The only thing I did differently on what I found pointed out here:
Was using a soft reset for the stick instead of a hard reset. I’ll change the code to do a hard reset to see if it makes a difference.
I think I had some issues with hard resets in the past, that’s why I avoided it (it disconnected the serial connection or something like that).
LE: Yes, I did, so for now I’ll try to find some other solution than using a hard reset.
I’m currently trying to understand why the issue is happening.
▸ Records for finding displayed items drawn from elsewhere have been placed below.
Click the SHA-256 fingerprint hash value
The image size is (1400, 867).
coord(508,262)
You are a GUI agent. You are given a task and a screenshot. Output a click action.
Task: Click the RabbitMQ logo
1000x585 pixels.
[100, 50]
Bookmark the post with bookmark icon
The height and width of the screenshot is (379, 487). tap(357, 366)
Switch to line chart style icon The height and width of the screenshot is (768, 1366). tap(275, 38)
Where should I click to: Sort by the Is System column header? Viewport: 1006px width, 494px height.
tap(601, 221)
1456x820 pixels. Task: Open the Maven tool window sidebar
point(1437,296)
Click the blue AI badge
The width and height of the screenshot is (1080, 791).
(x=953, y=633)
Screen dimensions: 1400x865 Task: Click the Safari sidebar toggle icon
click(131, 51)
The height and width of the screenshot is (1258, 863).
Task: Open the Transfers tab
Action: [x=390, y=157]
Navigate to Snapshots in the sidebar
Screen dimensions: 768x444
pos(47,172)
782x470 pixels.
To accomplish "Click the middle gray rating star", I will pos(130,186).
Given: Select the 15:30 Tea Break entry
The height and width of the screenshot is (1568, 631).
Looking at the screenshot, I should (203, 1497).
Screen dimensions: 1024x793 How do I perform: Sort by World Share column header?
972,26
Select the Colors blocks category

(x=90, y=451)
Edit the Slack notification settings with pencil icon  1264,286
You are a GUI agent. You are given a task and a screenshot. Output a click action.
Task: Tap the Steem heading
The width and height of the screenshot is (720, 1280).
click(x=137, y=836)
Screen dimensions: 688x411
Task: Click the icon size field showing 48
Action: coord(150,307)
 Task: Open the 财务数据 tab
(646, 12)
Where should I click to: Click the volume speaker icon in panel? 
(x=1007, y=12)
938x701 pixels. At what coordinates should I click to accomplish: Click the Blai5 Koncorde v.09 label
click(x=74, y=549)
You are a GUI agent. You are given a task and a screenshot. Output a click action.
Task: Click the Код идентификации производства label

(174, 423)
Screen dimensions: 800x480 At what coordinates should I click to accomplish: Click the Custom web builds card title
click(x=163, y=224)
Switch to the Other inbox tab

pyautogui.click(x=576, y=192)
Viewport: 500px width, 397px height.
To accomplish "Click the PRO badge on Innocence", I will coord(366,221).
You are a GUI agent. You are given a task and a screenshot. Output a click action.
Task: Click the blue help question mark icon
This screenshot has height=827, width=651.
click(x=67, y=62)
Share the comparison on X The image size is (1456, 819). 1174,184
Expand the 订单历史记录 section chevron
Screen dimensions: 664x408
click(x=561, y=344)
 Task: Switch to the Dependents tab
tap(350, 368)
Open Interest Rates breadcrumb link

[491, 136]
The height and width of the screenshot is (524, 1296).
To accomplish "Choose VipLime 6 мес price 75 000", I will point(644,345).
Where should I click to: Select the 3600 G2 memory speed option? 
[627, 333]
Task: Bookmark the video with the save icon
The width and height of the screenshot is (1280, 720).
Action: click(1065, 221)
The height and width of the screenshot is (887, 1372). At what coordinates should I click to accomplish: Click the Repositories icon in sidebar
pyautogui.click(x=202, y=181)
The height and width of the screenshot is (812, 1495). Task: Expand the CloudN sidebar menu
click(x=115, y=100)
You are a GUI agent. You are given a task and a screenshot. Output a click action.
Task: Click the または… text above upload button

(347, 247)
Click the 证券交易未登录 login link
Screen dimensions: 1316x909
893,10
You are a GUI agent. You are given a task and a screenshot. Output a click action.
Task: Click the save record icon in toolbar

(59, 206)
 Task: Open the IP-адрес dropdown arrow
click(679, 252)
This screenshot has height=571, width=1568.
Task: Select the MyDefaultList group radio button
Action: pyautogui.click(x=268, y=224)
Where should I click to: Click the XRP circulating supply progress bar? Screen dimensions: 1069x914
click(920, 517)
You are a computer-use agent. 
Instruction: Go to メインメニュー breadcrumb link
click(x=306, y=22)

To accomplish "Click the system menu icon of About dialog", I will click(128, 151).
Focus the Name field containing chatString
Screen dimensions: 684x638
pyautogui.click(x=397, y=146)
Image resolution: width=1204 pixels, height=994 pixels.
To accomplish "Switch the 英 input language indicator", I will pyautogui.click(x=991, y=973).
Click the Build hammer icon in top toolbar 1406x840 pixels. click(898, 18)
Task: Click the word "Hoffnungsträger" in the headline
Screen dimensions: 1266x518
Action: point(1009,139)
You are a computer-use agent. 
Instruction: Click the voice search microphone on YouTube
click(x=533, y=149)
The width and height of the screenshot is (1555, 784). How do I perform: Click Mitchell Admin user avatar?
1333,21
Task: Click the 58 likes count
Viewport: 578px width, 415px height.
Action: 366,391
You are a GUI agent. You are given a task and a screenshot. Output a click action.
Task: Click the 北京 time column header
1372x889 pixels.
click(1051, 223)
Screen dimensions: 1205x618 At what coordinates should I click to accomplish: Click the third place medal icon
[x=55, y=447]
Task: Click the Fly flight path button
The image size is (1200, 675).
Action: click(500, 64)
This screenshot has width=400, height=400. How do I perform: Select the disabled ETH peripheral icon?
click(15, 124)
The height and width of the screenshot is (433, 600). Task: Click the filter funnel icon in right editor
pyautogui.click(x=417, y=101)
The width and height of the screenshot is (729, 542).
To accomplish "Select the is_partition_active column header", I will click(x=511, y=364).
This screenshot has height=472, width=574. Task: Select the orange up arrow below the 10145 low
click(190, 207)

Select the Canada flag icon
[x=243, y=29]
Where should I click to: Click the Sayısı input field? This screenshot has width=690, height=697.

By looking over the sources of the firmware and over the TI forums, I suspect that changing the buffers sizes when compiling the sources is a cause of the bug.
The ‘table’ that gets truncated is actually a struct that has a byte ‘all fresh’ which I think does nothing, two bytes that contain the network manager address (this should be zero, I think), two bytes that contain a counter for transmissions and a byte that represents an ‘update id’. This one seems to be dangerous to be corrupted (along with the network manager address) as it’s uses by devices that ‘think’ they lost the network, to rejoin it. It’s used for network updates.
From what I’ve seen in the sources, the devices might receive a ‘network update’ request which they would ignore if the update id they have in the NIB has a bigger or equal value with the one from the request. It appears that such requests might be sent when the channel and/or the channel mask changed.
Maybe the issue would be solved if setting the channel mask to allow only a single channel? It would be worth testing with such a setting, to see if it solves the problem…
Anyway, my attempt to solve it now is to have the NIB explicitly cleared/filled with 116 zeros when network is initialized. I’ll commit the new sources soon.